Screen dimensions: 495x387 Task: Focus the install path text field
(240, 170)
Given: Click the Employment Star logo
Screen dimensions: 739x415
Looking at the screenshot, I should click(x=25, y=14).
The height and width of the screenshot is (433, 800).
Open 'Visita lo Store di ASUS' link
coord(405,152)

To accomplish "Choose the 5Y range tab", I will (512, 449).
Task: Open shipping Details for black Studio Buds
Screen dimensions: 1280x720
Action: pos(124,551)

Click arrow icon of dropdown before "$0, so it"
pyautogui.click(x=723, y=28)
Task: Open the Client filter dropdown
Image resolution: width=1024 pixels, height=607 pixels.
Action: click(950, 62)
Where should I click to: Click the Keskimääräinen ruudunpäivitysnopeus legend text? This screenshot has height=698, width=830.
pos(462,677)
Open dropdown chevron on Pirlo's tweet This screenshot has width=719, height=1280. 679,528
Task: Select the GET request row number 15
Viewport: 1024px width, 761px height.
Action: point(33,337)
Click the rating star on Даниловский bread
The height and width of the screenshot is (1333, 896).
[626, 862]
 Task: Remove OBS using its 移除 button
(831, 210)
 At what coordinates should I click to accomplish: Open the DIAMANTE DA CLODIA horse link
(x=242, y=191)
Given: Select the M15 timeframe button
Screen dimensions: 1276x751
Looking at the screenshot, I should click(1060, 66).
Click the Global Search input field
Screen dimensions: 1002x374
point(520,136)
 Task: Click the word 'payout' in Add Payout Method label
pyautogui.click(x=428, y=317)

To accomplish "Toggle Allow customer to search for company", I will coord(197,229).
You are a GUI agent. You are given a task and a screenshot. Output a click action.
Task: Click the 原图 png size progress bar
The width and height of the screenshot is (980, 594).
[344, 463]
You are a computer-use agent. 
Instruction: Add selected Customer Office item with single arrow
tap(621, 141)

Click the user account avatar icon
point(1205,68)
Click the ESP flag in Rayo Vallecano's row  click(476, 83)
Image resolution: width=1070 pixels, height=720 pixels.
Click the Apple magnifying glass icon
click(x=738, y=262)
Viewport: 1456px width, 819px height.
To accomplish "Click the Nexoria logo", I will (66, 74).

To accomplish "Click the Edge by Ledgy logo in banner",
------
Throughout the data above, find each line that includes the string "logo"; state only how many there are.

3